Ideally the trust between the forest root domain and the lab domain would be one-way. However after consulting VMware KB article 2064250 it was discovered that this presents a number of issues, the biggest being unable to search for accounts in the forest. This means we would be unable to grant permissions on the vCenter Server to users and groups in the production domain.

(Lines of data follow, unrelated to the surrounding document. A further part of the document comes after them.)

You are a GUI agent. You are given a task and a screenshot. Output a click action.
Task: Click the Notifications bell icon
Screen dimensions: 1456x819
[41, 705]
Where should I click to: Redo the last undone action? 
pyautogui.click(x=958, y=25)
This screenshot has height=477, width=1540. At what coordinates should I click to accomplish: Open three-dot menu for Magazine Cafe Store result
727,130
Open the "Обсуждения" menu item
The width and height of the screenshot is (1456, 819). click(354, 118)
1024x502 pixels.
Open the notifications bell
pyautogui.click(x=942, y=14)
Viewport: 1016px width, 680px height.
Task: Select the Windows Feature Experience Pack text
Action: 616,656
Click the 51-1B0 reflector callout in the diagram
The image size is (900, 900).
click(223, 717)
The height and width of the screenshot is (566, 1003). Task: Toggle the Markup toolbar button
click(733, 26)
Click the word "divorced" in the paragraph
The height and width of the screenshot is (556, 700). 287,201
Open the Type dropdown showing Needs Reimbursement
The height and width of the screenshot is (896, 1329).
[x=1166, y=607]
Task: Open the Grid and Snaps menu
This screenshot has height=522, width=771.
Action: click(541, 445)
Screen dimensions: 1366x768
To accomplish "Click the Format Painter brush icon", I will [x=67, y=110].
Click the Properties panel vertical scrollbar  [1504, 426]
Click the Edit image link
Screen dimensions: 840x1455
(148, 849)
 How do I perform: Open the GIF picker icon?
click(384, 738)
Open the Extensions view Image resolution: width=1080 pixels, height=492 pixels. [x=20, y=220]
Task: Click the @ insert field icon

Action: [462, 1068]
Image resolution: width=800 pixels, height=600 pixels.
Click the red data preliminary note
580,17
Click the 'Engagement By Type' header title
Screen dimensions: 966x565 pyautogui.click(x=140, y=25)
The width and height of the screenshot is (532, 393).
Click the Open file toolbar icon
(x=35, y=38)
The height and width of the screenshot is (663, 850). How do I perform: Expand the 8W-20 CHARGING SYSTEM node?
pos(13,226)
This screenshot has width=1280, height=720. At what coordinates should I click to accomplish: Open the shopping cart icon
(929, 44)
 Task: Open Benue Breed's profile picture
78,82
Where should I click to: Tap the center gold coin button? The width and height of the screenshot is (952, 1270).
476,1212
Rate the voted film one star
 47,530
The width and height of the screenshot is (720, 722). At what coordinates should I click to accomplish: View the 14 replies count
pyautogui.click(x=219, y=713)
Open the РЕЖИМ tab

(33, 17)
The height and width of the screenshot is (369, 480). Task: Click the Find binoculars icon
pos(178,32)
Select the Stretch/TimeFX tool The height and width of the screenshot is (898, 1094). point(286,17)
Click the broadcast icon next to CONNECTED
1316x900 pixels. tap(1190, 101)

Configure Windows Server 2012 R2
Create a PowerCLI script called build_server.ps1:
# Variables $esxi1 = "192.168.146.201" $username = "root" $password = "VMware1!" $vmName = "dc-lon.lab.mdb-lab.com" $numCPU = "1" $numMem = "2048" $numDisk = "16384" $ds = "TEMP-datastore" $net = "VM Network" $guestOS = "windows8Server64Guest" $ver = "v10" $iso = "en_windows_server_2012_r2_with_update_x64_dvd_4065220.iso" $cdpath = "[$ds] $iso" Connect-VIServer $esxi1 -username $username -password $password # Create VM New-VM -name $vmName -VMhost $esxi -numcpu $numCPU -memoryMB $numMem -DiskMB $numDisk -datastore $ds -Network $net -guestID $guestOS -cd -Version $ver # Set network adapter to VMXNET3 Get-NetworkAdapter -VM $vmName | Set-NetworkAdapter -Type vmxnet3 -Confirm:$false # Add CD drive with ISO Get-CDDrive -VM $vmName | Set-CDDrive -IsoPath $cdpath -StartConnected $true -Confirm:$false Disconnect-VIServer $esxi1 -confirm:$false
This creates a VM with the following virtual hardware:
- 1 vCPU
- 2GB RAM
- 16GB hard disk
- VMXNET3 network adapter
Use psftp (PUTTY’s Secure FTP client) to connect to ESXi1:
Navigate to the temporary datastore:
Upload the Windows Server 2012 R2 ISO:
Open PowerCLI and set the execution policy:
Press Y and then enter.
Execute the script
Once the VM has been created, power it on and open the console. Install Windows Server 2012 R2 onto the VM. Install a product key, and when asked to select an Operating System, choose Server Core:
Accept the licence terms and select the drive you wish to install Windows on.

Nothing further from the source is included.